> _GIVEN INSTRUCTION_: Print all of the records below without changing a single character.

> _Lines of data_:
•••
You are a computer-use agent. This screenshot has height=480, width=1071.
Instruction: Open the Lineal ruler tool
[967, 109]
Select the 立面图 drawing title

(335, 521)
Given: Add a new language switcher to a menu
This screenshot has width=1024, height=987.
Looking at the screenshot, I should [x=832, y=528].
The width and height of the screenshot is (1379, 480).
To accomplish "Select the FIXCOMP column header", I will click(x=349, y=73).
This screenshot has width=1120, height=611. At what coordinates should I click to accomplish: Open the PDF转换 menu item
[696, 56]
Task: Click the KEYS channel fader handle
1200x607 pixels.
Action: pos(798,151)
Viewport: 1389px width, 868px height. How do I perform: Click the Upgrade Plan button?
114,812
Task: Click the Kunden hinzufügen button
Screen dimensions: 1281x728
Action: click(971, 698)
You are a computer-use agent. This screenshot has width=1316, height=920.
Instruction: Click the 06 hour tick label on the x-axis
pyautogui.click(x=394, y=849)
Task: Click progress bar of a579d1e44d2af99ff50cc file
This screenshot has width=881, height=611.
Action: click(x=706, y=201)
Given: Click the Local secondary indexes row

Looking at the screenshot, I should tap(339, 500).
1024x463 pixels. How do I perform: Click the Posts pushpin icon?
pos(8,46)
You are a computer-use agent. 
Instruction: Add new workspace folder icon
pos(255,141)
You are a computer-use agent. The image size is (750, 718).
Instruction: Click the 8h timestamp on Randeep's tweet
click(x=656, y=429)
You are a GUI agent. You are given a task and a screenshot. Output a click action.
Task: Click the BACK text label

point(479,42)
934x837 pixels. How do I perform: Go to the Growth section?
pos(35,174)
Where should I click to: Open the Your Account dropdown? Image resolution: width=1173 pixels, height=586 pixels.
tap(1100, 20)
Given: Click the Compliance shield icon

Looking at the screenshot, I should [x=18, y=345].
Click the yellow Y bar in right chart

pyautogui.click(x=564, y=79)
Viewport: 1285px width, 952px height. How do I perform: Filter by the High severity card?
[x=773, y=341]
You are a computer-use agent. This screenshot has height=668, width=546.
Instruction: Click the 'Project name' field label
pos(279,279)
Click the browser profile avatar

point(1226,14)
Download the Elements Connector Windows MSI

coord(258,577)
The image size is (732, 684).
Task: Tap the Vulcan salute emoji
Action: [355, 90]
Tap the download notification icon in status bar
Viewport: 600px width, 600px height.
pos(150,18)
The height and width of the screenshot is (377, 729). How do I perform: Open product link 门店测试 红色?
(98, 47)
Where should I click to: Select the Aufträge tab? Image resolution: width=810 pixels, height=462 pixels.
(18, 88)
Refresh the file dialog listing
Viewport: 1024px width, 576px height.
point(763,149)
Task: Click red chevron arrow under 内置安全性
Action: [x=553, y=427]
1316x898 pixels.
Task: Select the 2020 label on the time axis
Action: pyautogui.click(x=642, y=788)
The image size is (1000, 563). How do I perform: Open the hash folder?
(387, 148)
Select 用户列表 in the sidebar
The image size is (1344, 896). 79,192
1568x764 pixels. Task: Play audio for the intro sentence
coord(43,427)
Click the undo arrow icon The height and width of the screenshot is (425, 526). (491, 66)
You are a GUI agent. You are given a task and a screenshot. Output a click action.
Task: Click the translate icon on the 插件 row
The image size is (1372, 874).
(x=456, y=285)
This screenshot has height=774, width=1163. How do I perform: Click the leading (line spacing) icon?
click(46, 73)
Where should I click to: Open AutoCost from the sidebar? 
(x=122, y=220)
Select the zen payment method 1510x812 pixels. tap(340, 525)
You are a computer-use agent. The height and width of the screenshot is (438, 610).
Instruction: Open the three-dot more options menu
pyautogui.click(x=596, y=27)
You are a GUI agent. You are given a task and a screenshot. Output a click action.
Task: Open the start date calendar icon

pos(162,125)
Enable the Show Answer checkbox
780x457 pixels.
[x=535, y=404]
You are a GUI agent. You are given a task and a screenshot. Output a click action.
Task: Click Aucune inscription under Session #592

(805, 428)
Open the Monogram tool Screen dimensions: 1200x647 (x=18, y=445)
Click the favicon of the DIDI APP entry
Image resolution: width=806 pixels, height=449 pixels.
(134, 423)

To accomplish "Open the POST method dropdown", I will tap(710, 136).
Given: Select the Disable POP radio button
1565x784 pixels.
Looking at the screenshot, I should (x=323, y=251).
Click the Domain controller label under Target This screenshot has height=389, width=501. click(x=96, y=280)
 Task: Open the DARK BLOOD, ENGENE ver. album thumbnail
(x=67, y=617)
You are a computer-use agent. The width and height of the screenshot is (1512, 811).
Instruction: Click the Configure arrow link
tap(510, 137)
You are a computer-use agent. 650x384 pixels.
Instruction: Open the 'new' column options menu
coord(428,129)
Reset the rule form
•••
> _THE RESULT_:
You are a computer-use agent. This screenshot has height=480, width=1071.
Instruction: Open the Lineal ruler tool
[967, 109]
Select the 立面图 drawing title

(335, 521)
Given: Add a new language switcher to a menu
This screenshot has width=1024, height=987.
Looking at the screenshot, I should [x=832, y=528].
The width and height of the screenshot is (1379, 480).
To accomplish "Select the FIXCOMP column header", I will click(x=349, y=73).
This screenshot has width=1120, height=611. At what coordinates should I click to accomplish: Open the PDF转换 menu item
[696, 56]
Task: Click the KEYS channel fader handle
1200x607 pixels.
Action: pos(798,151)
Viewport: 1389px width, 868px height. How do I perform: Click the Upgrade Plan button?
114,812
Task: Click the Kunden hinzufügen button
Screen dimensions: 1281x728
Action: click(971, 698)
You are a computer-use agent. This screenshot has width=1316, height=920.
Instruction: Click the 06 hour tick label on the x-axis
pyautogui.click(x=394, y=849)
Task: Click progress bar of a579d1e44d2af99ff50cc file
This screenshot has width=881, height=611.
Action: click(x=706, y=201)
Given: Click the Local secondary indexes row

Looking at the screenshot, I should tap(339, 500).
1024x463 pixels. How do I perform: Click the Posts pushpin icon?
pos(8,46)
You are a computer-use agent. 
Instruction: Add new workspace folder icon
pos(255,141)
You are a computer-use agent. The image size is (750, 718).
Instruction: Click the 8h timestamp on Randeep's tweet
click(x=656, y=429)
You are a GUI agent. You are given a task and a screenshot. Output a click action.
Task: Click the BACK text label

point(479,42)
934x837 pixels. How do I perform: Go to the Growth section?
pos(35,174)
Where should I click to: Open the Your Account dropdown? Image resolution: width=1173 pixels, height=586 pixels.
tap(1100, 20)
Given: Click the Compliance shield icon

Looking at the screenshot, I should [x=18, y=345].
Click the yellow Y bar in right chart

pyautogui.click(x=564, y=79)
Viewport: 1285px width, 952px height. How do I perform: Filter by the High severity card?
[x=773, y=341]
You are a computer-use agent. This screenshot has height=668, width=546.
Instruction: Click the 'Project name' field label
pos(279,279)
Click the browser profile avatar

point(1226,14)
Download the Elements Connector Windows MSI

coord(258,577)
The image size is (732, 684).
Task: Tap the Vulcan salute emoji
Action: [355, 90]
Tap the download notification icon in status bar
Viewport: 600px width, 600px height.
pos(150,18)
The height and width of the screenshot is (377, 729). How do I perform: Open product link 门店测试 红色?
(98, 47)
Where should I click to: Select the Aufträge tab? Image resolution: width=810 pixels, height=462 pixels.
(18, 88)
Refresh the file dialog listing
Viewport: 1024px width, 576px height.
point(763,149)
Task: Click red chevron arrow under 内置安全性
Action: [x=553, y=427]
1316x898 pixels.
Task: Select the 2020 label on the time axis
Action: pyautogui.click(x=642, y=788)
The image size is (1000, 563). How do I perform: Open the hash folder?
(387, 148)
Select 用户列表 in the sidebar
The image size is (1344, 896). 79,192
1568x764 pixels. Task: Play audio for the intro sentence
coord(43,427)
Click the undo arrow icon The height and width of the screenshot is (425, 526). (491, 66)
You are a GUI agent. You are given a task and a screenshot. Output a click action.
Task: Click the translate icon on the 插件 row
The image size is (1372, 874).
(x=456, y=285)
This screenshot has height=774, width=1163. How do I perform: Click the leading (line spacing) icon?
click(46, 73)
Where should I click to: Open AutoCost from the sidebar? 
(x=122, y=220)
Select the zen payment method 1510x812 pixels. tap(340, 525)
You are a computer-use agent. The height and width of the screenshot is (438, 610).
Instruction: Open the three-dot more options menu
pyautogui.click(x=596, y=27)
You are a GUI agent. You are given a task and a screenshot. Output a click action.
Task: Open the start date calendar icon

pos(162,125)
Enable the Show Answer checkbox
780x457 pixels.
[x=535, y=404]
You are a GUI agent. You are given a task and a screenshot. Output a click action.
Task: Click Aucune inscription under Session #592

(805, 428)
Open the Monogram tool Screen dimensions: 1200x647 (x=18, y=445)
Click the favicon of the DIDI APP entry
Image resolution: width=806 pixels, height=449 pixels.
(134, 423)

To accomplish "Open the POST method dropdown", I will tap(710, 136).
Given: Select the Disable POP radio button
1565x784 pixels.
Looking at the screenshot, I should (x=323, y=251).
Click the Domain controller label under Target This screenshot has height=389, width=501. click(x=96, y=280)
 Task: Open the DARK BLOOD, ENGENE ver. album thumbnail
(x=67, y=617)
You are a computer-use agent. The width and height of the screenshot is (1512, 811).
Instruction: Click the Configure arrow link
tap(510, 137)
You are a computer-use agent. 650x384 pixels.
Instruction: Open the 'new' column options menu
coord(428,129)
Reset the rule form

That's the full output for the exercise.